Geselecteerde passage:
====

Nele Ronsmans, Senior Consultant Acerta Career Center: “In maart en april 2020 legden de Belgische bedrijven hun ‘rekruteringswinkel’ stil door de lockdown. Maar zodra was doorgedrongen dat we voor een hele tijd vertrokken waren met deze ongeziene pandemie, konden ze de adem niet blijven inhouden en zijn ze weer meer het heft in handen gaan nemen. Sinds de tweede lockdown is het rekruteringsproces niet helemaal stilgevallen, al noteren we gemiddeld 20 % minder aanwervingen in vergelijking met vorig jaar. Dat betekent dat 2020 al bij al toch een jaar is geweest waarin de arbeidsmarkt bevroren was: er waren heel wat minder mensen die hun weg naar of binnen de arbeidsmarkt konden vinden.”

Vooral jongeren getroffen door gebrek aan aanwervingshonger van bedrijven

Vooral de jongste werknemers zijn – meer dan gemiddeld – getroffen door de terugval van aanwervingen via een contract van onbepaalde duur. Over heel 2020 noteren we een daling van -26,5 % onder de 20 tot 25-jarigen en een daling van -38,4 % onder de min-twintigers t.o.v. 2019. Wie in 2020 afstudeerde, zag zijn kansen op een vast contract van onbepaalde duur serieus afnemen: sinds juli werden er ‑25,5 % minder contracten van onbepaalde duur afgesloten met 20-25-jarigen en -42,5 % minder met min-twintigers t.o.v. dezelfde periode in 2019.

Nele Ronsmans: “Ondernemingen hebben dit jaar minder proactief gerekruteerd. Ze hebben minder moeite gedaan om nieuwelingen op de arbeidsmarkt als het ware vroegtijdig te ‘reserveren’ voor of kort na hun afstuderen. Het is een begrijpelijke reflex en toch blijft het belangrijk voor ondernemingen om regelmatig hun ‘generatierekening’ te maken: hoeveel oudste medewerkers zullen zich van de arbeidsmarkt op pensioen terugtrekken en hebben we dan genoeg vers bloed om dat verlies op te vangen? Het blijft voor ondernemingen belangrijk om op tijd ouderen-uitstroom op te vangen door jongeren-instroom. En over de zogenaamde ‘verloren coronageneratie’ moeten ze zich geen zorgen maken: die komen – eens ze op de arbeidsmarkt zijn – wel op hun pootjes terecht.”

====

Items uit de dataset:
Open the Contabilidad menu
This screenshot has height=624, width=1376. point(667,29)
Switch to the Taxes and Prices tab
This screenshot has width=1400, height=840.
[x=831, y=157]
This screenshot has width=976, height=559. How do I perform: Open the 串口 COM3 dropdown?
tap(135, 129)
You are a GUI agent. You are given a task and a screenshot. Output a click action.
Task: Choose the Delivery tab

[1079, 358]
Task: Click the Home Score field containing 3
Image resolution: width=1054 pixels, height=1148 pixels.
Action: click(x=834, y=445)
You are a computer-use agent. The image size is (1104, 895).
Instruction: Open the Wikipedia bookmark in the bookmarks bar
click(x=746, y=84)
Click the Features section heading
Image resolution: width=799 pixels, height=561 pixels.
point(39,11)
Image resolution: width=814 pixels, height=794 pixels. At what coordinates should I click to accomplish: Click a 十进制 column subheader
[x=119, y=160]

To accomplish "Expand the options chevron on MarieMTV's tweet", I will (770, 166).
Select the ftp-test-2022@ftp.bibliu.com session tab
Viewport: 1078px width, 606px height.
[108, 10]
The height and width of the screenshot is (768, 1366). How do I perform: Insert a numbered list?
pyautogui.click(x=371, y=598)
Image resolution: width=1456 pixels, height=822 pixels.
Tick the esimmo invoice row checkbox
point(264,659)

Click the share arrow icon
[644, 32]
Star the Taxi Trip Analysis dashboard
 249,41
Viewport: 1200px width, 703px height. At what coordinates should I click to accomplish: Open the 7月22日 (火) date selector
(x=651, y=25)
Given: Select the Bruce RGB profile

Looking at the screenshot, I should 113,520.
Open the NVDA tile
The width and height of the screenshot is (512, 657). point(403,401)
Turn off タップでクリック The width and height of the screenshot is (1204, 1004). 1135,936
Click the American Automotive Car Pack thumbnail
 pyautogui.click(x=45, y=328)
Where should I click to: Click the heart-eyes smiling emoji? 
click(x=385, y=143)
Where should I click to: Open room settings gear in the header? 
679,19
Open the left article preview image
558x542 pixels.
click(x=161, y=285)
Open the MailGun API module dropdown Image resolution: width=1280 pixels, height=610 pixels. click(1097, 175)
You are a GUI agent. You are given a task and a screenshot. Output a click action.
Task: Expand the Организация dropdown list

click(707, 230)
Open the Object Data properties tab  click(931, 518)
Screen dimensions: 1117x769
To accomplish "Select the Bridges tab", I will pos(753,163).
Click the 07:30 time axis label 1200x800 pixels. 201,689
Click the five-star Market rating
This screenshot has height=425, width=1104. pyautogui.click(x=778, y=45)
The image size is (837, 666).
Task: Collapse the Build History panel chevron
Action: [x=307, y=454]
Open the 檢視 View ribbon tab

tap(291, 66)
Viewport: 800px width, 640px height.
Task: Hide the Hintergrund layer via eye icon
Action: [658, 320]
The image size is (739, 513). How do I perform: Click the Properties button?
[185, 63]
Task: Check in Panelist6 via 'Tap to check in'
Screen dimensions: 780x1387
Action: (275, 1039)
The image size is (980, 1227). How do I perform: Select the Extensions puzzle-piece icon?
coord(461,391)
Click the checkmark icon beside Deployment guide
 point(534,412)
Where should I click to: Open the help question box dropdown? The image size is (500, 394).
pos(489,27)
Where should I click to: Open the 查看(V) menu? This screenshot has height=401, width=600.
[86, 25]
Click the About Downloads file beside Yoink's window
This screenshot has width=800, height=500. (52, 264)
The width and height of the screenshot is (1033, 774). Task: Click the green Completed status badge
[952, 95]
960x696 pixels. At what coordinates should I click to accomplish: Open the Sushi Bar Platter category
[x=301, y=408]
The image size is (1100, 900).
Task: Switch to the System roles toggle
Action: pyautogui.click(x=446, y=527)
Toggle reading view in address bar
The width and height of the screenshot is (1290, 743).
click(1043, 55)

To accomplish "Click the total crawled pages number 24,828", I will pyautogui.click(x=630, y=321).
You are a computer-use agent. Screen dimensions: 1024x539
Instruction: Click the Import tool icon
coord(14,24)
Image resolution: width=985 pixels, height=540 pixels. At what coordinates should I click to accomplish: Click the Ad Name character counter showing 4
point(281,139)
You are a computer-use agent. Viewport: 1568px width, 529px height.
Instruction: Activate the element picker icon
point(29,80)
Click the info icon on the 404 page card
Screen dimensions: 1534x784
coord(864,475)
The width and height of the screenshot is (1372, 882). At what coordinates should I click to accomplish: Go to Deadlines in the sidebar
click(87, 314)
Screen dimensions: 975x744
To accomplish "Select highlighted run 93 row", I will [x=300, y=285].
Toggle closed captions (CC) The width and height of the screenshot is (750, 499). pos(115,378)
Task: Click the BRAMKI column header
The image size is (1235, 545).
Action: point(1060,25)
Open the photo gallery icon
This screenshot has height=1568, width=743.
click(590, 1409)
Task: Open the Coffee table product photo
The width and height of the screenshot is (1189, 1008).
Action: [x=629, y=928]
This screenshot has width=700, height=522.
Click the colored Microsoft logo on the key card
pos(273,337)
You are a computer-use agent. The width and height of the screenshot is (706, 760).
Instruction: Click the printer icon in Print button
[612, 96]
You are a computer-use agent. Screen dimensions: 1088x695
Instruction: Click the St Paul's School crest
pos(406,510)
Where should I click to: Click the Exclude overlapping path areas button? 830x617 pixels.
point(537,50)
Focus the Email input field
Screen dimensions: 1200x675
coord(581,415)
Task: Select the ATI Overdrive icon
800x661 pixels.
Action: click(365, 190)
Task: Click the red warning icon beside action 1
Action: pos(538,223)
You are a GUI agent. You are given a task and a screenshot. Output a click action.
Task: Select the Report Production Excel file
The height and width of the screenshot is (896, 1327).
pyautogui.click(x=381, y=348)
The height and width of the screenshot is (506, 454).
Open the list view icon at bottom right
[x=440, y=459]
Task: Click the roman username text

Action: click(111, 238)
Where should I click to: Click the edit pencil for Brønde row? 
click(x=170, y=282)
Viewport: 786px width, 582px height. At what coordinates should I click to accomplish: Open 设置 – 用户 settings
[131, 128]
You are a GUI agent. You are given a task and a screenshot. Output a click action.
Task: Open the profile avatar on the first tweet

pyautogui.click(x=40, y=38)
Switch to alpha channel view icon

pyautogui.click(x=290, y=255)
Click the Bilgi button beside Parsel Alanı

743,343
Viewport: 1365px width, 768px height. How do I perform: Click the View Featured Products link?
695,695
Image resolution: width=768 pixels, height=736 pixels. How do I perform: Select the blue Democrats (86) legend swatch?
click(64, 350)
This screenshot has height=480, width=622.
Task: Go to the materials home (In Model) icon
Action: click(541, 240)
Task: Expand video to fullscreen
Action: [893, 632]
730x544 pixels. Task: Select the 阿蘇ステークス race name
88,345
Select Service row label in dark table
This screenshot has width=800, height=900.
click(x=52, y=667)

====

Te maken opdrachten:
1) Kopieer uit de tekst over de aanwervingen in 2020 woord voor woord het stuk dat begint bij "Vooral jongeren getroffen" en eindigt bij "periode in 2019.".
2) Zet de tekst over de aanwervingen in 2020 voort na de laatste zin.
De lijst heb je hier niet nodig.

Antwoorden per opdracht:
1)
Vooral jongeren getroffen door gebrek aan aanwervingshonger van bedrijven

Vooral de jongste werknemers zijn – meer dan gemiddeld – getroffen door de terugval van aanwervingen via een contract van onbepaalde duur. Over heel 2020 noteren we een daling van -26,5 % onder de 20 tot 25-jarigen en een daling van -38,4 % onder de min-twintigers t.o.v. 2019. Wie in 2020 afstudeerde, zag zijn kansen op een vast contract van onbepaalde duur serieus afnemen: sinds juli werden er ‑25,5 % minder contracten van onbepaalde duur afgesloten met 20-25-jarigen en -42,5 % minder met min-twintigers t.o.v. dezelfde periode in 2019.

2)
12,5 % minder medewerkers vertrokken bij werkgever sinds coronacrisis

Sinds de coronacrisis zijn er in elke maand van 2020 minder mensen vertrokken of ontslagen bij hun werkgever dan in een doorsnee jaar op de arbeidsmarkt. Gemiddeld gaat het om 12,5 % minder beëindigingen van een contract van onbepaalde duur. Die daling is hoogstwaarschijnlijk ook gelinkt aan het feit dat er minder nieuwe contracten van onbepaalde duur werden opgestart. Corona en de overheidsinitiatieven om de crisis te overbruggen, zoals tijdelijke werkloosheid, hebben de mobiliteit op de arbeidsmarkt dus duidelijk teruggeschroefd;

Weer zijn het de jongste medewerkers bij wie we een bovengemiddeld effect zien, maar nu in positieve zin: onder de min 25-jarigen is de daling het grootste.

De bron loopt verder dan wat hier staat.